You preach a lot about what I would call empathetic capitalism. Creating a connection between people but having compassion for the person or the idea. The style of capitalism that has been promoted in the past century has really become quite insidious but you seem to have encouraged more empathy in business.
I’d like to go further than that. I think that the industrial revolution ushered in this industrialised cruelty. Look at the Triangle Shirtwaist Factory where so many women burned to death because one man was unwilling to unlock the doors. We somehow let one tenth of one percent of the population tell us that the relationship between the owner of capitalism and the worker should be based on this hard-nosed short-term profit maximisation and if you don’t like it then tough.
I think in a factory setting where the resource of the building is so expensive compared to everything else you could argue that it was the economics that drove that decision. If you had a hundred people competing in the pin making business and one of them is cut-throat he’s going to lower his price. If he lowers his price and all the pins are the same then his market share will go up and everyone else will go out of business. So the logic became this, if you’re kind then you’re a sucker and you’re going to lose.
I don’t believe that was morally correct but it was certainly economically correct in 1930 or 1950. What has shifted in our lifetime is that the rest of the factory is not nearly as important as the workforce.

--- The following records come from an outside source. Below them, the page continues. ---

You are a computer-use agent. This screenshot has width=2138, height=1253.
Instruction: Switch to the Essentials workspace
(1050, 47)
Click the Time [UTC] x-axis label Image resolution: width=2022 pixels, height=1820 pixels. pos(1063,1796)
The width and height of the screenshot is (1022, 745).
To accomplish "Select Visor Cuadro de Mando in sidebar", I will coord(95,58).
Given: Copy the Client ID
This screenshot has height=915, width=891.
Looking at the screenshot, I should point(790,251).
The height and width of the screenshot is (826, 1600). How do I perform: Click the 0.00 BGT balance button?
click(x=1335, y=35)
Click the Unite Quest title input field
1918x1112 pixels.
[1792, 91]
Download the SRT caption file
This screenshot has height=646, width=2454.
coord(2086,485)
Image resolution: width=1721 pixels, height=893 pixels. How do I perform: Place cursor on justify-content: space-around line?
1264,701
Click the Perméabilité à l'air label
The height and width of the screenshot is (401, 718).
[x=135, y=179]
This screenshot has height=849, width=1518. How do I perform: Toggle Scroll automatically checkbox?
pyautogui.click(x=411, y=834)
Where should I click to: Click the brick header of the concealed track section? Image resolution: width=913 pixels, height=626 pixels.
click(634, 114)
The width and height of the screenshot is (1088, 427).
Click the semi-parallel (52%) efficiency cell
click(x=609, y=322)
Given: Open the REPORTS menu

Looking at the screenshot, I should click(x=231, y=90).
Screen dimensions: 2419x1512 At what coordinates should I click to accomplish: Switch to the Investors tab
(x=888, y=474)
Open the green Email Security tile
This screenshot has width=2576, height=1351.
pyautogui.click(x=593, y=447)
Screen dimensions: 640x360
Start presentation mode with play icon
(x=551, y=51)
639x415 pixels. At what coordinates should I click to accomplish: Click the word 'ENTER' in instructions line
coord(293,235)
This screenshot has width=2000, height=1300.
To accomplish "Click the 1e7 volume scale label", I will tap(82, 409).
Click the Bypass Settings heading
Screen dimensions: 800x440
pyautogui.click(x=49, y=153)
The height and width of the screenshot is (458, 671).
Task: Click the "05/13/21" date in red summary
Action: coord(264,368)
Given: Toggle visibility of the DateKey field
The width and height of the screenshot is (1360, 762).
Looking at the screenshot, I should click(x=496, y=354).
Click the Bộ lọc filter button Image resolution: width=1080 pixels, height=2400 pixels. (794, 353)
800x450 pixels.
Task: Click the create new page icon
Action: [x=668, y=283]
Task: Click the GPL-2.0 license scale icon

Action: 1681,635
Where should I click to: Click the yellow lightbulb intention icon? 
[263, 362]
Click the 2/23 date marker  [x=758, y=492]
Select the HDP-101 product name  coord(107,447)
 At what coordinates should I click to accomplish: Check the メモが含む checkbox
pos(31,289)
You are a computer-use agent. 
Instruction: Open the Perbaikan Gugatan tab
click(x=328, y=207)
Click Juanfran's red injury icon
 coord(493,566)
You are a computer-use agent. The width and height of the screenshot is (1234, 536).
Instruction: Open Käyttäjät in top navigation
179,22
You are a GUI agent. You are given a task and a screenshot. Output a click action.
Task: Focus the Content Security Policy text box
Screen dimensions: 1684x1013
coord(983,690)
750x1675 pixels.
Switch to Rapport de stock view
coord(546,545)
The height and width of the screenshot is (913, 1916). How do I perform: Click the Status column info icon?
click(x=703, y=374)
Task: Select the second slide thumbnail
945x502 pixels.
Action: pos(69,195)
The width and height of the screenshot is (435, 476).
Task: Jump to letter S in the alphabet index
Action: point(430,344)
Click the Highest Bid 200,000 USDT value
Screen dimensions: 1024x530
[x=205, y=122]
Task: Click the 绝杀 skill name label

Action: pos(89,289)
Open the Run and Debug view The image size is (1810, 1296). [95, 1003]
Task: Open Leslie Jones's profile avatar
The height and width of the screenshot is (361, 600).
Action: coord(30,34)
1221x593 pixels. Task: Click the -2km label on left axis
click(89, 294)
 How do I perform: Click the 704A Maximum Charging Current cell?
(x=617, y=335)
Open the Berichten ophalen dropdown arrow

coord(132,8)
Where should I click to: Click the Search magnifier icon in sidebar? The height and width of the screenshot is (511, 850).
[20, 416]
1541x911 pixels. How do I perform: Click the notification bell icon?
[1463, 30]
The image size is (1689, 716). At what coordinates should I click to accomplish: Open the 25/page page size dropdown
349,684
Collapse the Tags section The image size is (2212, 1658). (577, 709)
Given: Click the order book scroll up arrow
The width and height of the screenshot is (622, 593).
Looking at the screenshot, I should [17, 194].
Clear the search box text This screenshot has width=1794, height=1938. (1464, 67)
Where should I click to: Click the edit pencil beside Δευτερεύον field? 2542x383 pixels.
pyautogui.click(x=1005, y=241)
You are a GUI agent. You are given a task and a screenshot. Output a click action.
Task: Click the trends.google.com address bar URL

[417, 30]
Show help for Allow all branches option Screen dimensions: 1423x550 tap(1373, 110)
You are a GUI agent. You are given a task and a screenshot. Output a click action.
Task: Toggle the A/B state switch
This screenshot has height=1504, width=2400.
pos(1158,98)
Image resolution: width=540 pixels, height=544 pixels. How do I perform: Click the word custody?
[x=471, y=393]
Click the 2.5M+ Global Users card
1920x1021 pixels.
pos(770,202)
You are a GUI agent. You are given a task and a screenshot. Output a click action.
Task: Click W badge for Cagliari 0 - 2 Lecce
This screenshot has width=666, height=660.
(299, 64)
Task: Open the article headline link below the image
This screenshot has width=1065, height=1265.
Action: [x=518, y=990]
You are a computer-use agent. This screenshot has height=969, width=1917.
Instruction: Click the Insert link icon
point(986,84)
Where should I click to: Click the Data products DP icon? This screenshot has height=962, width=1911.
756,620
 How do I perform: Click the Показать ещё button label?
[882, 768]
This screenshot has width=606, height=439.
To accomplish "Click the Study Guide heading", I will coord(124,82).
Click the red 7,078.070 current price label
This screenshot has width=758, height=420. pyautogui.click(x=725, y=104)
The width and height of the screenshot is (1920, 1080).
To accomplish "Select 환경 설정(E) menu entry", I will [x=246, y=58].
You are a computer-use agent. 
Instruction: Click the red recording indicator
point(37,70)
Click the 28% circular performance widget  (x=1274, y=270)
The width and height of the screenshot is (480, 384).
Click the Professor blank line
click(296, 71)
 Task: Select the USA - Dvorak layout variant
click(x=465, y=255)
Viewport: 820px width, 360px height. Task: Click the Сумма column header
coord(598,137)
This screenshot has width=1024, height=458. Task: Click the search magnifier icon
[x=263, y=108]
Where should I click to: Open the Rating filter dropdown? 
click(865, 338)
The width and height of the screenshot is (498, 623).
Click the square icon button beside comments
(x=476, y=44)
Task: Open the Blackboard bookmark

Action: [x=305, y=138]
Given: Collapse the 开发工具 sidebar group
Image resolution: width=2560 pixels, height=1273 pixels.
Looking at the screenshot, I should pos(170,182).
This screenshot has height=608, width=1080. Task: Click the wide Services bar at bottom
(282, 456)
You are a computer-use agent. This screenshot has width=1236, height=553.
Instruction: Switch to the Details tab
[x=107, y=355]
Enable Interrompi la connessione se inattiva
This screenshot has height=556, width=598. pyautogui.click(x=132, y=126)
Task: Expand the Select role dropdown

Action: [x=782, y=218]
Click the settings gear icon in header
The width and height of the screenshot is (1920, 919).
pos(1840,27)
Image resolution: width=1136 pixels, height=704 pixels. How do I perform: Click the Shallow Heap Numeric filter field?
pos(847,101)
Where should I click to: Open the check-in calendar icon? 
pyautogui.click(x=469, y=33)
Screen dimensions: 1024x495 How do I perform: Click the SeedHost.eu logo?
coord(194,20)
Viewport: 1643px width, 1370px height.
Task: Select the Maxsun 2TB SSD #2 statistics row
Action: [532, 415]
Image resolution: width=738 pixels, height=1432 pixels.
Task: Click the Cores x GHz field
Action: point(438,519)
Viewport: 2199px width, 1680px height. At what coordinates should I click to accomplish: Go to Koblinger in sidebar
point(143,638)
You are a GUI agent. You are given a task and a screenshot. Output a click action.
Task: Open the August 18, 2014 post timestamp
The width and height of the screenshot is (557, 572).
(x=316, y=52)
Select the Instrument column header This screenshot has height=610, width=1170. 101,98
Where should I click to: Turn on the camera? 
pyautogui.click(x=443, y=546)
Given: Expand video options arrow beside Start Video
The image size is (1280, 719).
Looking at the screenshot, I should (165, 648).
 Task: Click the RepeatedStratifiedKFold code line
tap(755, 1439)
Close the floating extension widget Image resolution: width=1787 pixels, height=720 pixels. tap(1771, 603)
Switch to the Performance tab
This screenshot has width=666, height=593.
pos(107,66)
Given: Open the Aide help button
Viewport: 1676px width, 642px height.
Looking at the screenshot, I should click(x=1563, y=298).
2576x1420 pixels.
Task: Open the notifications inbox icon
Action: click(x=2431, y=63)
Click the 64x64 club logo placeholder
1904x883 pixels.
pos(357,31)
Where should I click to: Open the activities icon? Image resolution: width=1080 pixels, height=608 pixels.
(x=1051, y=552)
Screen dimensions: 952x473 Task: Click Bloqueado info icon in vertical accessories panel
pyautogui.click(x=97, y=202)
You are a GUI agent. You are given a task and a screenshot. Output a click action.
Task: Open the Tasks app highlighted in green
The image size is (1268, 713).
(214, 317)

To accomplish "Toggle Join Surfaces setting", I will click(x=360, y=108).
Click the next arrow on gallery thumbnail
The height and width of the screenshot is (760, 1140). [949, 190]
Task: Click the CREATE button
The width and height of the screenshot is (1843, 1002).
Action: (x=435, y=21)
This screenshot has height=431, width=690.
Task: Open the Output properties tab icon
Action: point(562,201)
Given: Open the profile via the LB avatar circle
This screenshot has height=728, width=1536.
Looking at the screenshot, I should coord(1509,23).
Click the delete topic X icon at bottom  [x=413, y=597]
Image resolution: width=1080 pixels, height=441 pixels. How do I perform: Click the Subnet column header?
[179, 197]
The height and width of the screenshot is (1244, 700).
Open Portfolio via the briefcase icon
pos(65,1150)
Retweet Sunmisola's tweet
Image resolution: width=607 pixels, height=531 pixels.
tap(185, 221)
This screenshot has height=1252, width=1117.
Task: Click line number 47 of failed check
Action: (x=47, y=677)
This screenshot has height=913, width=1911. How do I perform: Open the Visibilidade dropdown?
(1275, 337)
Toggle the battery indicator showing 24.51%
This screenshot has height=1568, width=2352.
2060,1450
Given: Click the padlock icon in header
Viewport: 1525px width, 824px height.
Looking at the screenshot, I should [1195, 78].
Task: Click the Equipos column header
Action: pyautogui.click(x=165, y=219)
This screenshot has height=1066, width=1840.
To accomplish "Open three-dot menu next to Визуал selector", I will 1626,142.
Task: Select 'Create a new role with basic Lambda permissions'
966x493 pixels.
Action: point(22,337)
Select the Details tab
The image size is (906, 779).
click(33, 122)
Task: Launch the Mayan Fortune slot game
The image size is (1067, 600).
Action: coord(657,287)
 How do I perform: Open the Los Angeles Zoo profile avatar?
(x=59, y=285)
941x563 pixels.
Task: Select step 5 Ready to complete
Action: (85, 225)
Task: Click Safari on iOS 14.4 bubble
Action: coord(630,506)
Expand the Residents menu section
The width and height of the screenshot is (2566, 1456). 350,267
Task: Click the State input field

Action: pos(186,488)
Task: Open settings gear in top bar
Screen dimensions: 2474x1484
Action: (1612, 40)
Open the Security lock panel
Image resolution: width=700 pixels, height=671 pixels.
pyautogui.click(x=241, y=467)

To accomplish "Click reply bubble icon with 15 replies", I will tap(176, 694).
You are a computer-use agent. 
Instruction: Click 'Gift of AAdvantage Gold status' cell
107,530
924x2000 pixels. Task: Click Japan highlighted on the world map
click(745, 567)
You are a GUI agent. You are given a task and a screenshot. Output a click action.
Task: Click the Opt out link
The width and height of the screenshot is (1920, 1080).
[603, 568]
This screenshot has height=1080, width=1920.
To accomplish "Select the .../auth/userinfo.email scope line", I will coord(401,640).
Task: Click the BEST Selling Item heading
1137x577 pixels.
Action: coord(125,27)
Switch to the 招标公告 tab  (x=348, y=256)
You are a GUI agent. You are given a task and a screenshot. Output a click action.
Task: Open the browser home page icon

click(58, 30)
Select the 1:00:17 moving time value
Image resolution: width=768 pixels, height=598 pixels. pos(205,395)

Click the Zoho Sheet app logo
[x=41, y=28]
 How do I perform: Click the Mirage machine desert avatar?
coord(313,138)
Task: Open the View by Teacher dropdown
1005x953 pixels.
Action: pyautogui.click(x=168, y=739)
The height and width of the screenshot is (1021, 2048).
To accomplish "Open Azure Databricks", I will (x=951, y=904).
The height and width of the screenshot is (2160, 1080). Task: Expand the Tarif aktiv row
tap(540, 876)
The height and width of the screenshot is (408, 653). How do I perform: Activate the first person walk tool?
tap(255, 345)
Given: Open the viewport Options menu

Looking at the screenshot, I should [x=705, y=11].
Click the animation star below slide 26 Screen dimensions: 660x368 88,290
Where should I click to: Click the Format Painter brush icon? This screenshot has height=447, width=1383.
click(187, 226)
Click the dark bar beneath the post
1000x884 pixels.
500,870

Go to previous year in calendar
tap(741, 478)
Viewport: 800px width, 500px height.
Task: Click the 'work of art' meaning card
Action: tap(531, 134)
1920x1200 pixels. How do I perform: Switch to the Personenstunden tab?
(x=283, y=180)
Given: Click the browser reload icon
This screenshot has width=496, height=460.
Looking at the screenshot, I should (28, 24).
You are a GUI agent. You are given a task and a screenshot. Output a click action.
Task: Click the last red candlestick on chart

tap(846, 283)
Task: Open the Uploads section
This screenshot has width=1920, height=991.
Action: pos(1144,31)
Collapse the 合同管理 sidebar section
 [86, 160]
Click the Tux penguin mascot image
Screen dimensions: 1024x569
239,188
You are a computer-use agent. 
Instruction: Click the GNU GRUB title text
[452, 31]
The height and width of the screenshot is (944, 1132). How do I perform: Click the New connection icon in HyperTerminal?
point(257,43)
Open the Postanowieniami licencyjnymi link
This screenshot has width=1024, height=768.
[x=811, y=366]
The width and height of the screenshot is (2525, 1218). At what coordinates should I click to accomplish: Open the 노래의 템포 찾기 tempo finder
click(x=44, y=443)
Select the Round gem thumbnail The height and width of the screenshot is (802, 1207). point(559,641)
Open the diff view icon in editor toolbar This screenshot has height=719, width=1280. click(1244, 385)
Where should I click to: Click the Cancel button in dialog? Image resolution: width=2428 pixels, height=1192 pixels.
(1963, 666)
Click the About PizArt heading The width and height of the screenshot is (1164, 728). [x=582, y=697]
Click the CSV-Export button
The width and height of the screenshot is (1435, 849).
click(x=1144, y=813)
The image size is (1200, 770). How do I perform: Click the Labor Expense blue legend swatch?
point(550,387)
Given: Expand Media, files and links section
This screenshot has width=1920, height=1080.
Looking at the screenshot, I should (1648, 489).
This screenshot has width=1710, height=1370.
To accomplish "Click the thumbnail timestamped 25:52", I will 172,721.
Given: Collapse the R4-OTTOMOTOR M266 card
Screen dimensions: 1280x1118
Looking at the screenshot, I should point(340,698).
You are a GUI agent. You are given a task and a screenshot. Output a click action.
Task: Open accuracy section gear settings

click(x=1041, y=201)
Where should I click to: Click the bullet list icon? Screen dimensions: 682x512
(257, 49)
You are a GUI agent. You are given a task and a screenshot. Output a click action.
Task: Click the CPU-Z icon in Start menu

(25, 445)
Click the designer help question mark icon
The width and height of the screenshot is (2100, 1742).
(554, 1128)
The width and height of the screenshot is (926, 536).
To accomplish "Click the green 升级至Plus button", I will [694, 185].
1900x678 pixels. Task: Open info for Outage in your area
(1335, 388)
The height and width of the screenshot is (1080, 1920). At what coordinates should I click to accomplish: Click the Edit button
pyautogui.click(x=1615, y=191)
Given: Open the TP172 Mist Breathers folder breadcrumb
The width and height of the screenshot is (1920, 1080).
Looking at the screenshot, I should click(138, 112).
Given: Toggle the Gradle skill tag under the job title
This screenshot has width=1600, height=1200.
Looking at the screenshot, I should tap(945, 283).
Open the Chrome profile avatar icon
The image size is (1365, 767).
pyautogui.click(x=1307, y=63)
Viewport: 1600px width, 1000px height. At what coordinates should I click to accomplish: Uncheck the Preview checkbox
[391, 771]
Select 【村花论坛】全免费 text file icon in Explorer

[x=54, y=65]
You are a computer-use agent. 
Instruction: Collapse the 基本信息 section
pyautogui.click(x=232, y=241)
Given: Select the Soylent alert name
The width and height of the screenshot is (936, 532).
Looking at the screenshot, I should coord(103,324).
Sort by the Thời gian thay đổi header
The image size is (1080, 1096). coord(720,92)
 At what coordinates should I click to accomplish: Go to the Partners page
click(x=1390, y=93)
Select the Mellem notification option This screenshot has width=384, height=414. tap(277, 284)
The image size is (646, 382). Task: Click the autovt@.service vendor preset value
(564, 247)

It turns out that the workforce is pretty much all you need now if people have a laptop. In that environment your best assets are humans. So I can now continue the moral argument of ‘let’s treat people like people’ and expand it to saying, it’s also good business. It’s also good business to have motivated, connected, honest, passionate people on your team because that’s what it’s going to take to earn more trust and connection going forward.
Do you have a favourable view of this start up generation?
Well the start-up generation is mostly a media fiction. I would say less than 1% of the people between twenty and thirty are actually on an edge of creation. But that’s fabulous. It’s the same percentage that were writing screen plays in the 1980’s, and the same percentage that were writing novels in the 1960’s. That’s what happens when you open the doors to a fast growing segment of the world. Do those people learn something? They learn so much! They learn about how to tell a story, how to be rejected and pick themselves back up, how to generate compassion for other people and deliver content that’s worth more than it costs. The real question is not, do we have enough people who are trying it for the first time? The question is, do we have enough people who will keep doing it after they fail three times?
It seems like nowadays everywhere we go people are talking about unicorns, disruptions, start-ups, IPOs, entrepreneurs. who was the originator of the disruptive theory recently said that most people have the origination of the disruption theory completely wrong. Do you think we’re seeing a dumbing down of business culture at the moment?
Everything that gets popular gets stupid. When you look at the fringes of electronic music or the fringes of early folk, it’s all so rich and detailed. Then you look at a Taylor Swift song and realise that someone could copy it in fifteen minutes, because it’s for everyone. It’s supposed to be dumb.
One of the reasons I keep moving to new industries is that I’m thrilled for example when the insiders start discovering the magic of what the early generations of the oculus rift are like, but that’s insider baseball. The real shift in our culture happens when it gets simpler and stupider. But lamenting it doesn’t get us anywhere. What gets us somewhere is deciding if you’re going to be the amplifier of the thing or on the inventor side, early in the game when not many people get what you’re talking about.
So I feel Clayton’s pain. Every one of my books is misunderstood at some level because that’s the price of having it reach more people. It has to get diluted because the masses aren’t as interested as the original creators and spreaders of an idea. They need to figure out how to make it smaller and easier to conceptualise. But guess what happens? These cycles of creative destruction come along, people are doing things with my fifteen year old permission marketing idea that I never would have thought of.
You work within the circles of business and entrepreneurialism, which is obviously dependent on structure and rules to some extent. But you also write at length about why the school system doesn’t work. I find that even within the work that you do there’s a plea for some type of pseudo anarchy, encouraging people to break out and fulfill their potential. Would you agree with that?
I don’t agree with part of it. I think that there is a disturbing strain of libertarian anarchy among many people in Silicon Valley. On October 15th last year I wrote a blog post called infrastructure and it is the least anarchistic point of view I think I could articulate. Basically what I think is, the more money and time and stability society spends of transportation, education, civility and expectation, the better off everyone is.
I love paying taxes, I think everyone should pay more taxes. I think that taxes are one of the greatest things that civilisation has ever developed because they more than pay for themselves. The point I’m trying to make is on an individual basis, using bureaucracy as an excuse to not care is shameful. And so what I’m arguing is that people care and if that means that you have to dream that you’re going to get rewarded then fine, but I want you to start by caring.
Could you elaborate on that point? What are you saying is shameful?
What’s shameful is saying, I’m not allowed to care. When we say, the system is the system so I give up, that’s shameful. And the reason it’s shameful is that you could do so much and you’re holding it back from the rest of us. We built this infrastructure for you, we created this civil society for you, we built the internet for you. We didn’t build it so that you could watch videos of cats. We built it so that you could pay us back by building something for the next person.